Baehr, and the backlash to Baehr, set the stage for the next two decades. Gay rights proponents were not infrequently successful in court—in Massachusetts in 2003, for example, Goodridge v. Department of Public Health required the state to recognize gay marriages. But same-sex marriage was so unpopular with the electorate that court victories often sparked successful efforts to amend state constitutions, among other stinging electoral defeats. From California to Iowa, gay marriage was defeated every time it came up for a referendum. The power of the issue energized Republicans, who were relatively united in opposition, and confounded Democrats, who were hopelessly divided.

Opposition to gay marriage was a huge factor in turning out the evangelical vote in 2004, where Republicans worked hard to get the issue on the ballot in swing states. Like other commenters, Klarman argues that same-sex unions may have enabled Bush's victory in Ohio, and thus in the election. In particular, Bush's supporters targeted black Ohio churches, which (like religious groups in general) tended to be especially opposed to gay marriage. Bush's percentage of the black vote in Ohio went up 7 percent from 2000 to 2004—enough to hand the state to the Republicans. Because of his victory, Bush was able to appoint Samuel Alito and John Roberts to the Supreme Court, appointments which may well considerably delay federal legal acknowledgement of gay and lesbian unions.

And so, Klarman argues, the focus on the extremely controversial issue of gay marriage may have materially hurt the cause of gay rights—by derailing other legislative initiatives, by prompting states to pass hard-to-repeal constitutional amendments, by damaging the Democratic coalition, by changing the make-up of the Supreme Court. Same-sex marriage in Hawaii and elsewhere was initially pushed by individuals and by local groups. National advocacy organizations preferred to focus less on the libertarian goal of freedom to marry and more on egalitarian efforts such as employment discrimination legislation or AIDS research; they might also have fought for civil unions rather than marriage, to avoid the predictable and overwhelming backlash. Many queer people, for that matter, strongly rejected marriage, seeing it as an oppressive, patriarchal, and conservative institution.
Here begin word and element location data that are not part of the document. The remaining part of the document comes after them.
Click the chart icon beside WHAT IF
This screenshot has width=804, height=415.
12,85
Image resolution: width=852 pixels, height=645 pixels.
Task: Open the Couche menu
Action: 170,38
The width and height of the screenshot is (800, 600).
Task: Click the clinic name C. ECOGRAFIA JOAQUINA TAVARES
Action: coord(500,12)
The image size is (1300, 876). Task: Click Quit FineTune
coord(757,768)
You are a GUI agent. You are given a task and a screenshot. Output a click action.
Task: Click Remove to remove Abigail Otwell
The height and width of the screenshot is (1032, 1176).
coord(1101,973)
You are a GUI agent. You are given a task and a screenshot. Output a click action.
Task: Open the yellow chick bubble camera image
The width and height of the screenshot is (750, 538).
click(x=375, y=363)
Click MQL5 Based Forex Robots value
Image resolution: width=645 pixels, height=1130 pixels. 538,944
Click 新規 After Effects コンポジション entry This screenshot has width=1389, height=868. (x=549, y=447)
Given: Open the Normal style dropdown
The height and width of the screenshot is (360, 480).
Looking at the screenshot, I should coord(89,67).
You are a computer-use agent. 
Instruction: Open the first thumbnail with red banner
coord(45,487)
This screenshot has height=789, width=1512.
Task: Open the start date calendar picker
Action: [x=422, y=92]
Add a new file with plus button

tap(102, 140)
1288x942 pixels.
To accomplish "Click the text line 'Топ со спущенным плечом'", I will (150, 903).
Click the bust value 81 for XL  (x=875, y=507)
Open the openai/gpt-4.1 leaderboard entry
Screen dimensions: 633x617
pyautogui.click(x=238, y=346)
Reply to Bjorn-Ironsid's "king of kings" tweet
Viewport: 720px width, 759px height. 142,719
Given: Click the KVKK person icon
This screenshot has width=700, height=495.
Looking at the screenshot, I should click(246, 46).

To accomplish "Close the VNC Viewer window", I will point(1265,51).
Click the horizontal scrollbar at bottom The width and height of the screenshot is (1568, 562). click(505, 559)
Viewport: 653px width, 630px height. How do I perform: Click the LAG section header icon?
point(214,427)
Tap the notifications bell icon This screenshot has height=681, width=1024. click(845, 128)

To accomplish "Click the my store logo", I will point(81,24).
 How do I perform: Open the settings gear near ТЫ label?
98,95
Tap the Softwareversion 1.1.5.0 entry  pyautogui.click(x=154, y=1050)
And yet…is it really possible to say that the gay marriage movement has been misguided? As Klarman notes, the image of gay couples lining up to be married, looking for all the world like any other couples in love, has been an enormous force for gay acceptance. Klarman points in particular to the widely publicized image of 11-year-old McKinley BarbouRoske celebrating her parents victory in their gay marriage case in Iowa. As Klarman says, "one can only guess how many people have changed their attitudes toward gay marriage after experiencing gay married couples as good neighbors or as parents of well-adjusted children."

Klarman's analysis makes it clear that a different path for gay rights, less focused on marriage, could have had effects many activists would welcome. But surely there would have been losses as well. It's true that the civil rights movement did not early on prioritize the extremely controversial issue of interracial marriage. But then, interracial marriage wasn't necessarily central to the experience of most black people, who were discriminated against first because of the color of their skin rather than because of who they chose to marry. For gays and lesbians, on the other hand, who they love is precisely why they are targets of prejudice. That's part of why same-sex marriage is so incendiary—and perhaps also a part of why it has had such transformative power. In less than a lifetime, gay marriage has gone from an impossibility to a near-future nationwide probability. Ethically or tactically, that's a hard outcome to regret.